▸ **Instructions for the task**:
Below are records. Count every line containing the word "button" and give the number alone.
-------- Data supplied --------
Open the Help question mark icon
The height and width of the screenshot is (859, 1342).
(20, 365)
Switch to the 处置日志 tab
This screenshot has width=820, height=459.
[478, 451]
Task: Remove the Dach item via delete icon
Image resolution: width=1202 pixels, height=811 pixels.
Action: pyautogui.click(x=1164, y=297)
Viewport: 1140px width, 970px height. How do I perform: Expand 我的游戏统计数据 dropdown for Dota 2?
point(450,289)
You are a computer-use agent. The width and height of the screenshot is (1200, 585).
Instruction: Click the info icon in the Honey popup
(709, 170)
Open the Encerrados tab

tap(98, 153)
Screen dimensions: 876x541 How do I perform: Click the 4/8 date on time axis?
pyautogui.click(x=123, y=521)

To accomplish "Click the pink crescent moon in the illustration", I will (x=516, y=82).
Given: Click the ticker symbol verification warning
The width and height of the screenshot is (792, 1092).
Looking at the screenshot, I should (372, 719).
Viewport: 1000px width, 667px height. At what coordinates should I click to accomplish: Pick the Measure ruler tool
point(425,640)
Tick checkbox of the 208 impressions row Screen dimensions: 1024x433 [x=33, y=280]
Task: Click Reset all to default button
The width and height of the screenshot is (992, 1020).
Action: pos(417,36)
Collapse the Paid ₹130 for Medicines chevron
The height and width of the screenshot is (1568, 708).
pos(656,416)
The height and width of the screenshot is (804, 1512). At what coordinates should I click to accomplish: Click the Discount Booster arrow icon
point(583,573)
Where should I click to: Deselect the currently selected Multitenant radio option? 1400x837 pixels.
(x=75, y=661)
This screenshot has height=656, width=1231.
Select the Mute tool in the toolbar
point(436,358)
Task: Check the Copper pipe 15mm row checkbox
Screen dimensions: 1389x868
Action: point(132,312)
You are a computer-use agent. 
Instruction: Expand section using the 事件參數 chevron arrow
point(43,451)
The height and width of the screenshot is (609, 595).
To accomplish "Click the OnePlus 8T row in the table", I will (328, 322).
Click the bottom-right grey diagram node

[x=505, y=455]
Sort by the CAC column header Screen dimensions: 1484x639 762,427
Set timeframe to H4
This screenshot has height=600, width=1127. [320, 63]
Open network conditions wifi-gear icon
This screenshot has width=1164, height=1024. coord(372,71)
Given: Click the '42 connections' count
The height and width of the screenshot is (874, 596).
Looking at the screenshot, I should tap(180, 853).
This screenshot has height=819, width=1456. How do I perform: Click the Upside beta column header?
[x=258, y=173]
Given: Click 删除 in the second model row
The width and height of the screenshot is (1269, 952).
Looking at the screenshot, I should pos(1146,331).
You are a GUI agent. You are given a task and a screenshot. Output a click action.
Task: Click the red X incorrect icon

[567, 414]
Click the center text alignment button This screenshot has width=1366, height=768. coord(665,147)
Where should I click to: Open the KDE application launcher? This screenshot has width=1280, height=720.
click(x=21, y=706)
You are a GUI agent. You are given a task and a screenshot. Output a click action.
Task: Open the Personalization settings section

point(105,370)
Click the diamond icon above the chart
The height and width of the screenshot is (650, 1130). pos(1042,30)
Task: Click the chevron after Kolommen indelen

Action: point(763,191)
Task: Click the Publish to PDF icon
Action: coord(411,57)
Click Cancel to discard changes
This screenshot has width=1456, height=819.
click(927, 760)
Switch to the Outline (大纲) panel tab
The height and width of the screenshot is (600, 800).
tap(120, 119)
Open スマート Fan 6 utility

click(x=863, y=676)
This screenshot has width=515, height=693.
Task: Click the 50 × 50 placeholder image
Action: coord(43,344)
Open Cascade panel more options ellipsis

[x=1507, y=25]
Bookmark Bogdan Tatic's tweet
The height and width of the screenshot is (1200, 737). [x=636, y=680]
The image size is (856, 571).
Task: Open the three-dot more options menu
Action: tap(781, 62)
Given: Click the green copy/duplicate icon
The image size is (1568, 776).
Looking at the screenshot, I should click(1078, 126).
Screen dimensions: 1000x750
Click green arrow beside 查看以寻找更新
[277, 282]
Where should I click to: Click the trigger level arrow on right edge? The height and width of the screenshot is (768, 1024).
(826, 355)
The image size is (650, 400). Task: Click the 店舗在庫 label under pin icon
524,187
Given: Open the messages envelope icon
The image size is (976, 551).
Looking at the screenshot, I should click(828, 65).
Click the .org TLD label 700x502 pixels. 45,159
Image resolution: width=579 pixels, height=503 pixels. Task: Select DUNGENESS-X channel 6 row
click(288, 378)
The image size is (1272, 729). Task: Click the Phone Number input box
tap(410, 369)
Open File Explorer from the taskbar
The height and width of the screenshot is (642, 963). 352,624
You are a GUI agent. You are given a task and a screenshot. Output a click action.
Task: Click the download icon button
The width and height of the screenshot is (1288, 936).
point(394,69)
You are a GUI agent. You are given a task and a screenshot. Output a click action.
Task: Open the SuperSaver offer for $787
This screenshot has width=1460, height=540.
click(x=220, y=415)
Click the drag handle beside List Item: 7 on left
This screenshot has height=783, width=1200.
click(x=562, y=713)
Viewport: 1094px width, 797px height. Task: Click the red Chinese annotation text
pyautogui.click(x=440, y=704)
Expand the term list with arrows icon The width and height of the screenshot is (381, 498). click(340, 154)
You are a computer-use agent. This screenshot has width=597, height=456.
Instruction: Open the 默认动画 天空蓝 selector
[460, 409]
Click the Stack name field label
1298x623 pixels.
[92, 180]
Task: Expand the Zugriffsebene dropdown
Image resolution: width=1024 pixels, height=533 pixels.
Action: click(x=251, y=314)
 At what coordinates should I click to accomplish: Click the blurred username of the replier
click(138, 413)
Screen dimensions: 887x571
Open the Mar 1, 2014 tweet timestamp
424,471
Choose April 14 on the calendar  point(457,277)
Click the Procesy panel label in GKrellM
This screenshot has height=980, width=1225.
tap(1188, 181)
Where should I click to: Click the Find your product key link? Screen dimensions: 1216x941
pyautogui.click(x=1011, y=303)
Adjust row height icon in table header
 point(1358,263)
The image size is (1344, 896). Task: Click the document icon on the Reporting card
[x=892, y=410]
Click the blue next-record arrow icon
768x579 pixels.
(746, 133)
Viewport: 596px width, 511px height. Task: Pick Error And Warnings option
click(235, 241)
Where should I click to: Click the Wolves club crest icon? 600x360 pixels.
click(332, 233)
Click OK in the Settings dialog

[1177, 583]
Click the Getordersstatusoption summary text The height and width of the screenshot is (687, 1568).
--------
▸ **Solution for this exercise**:
3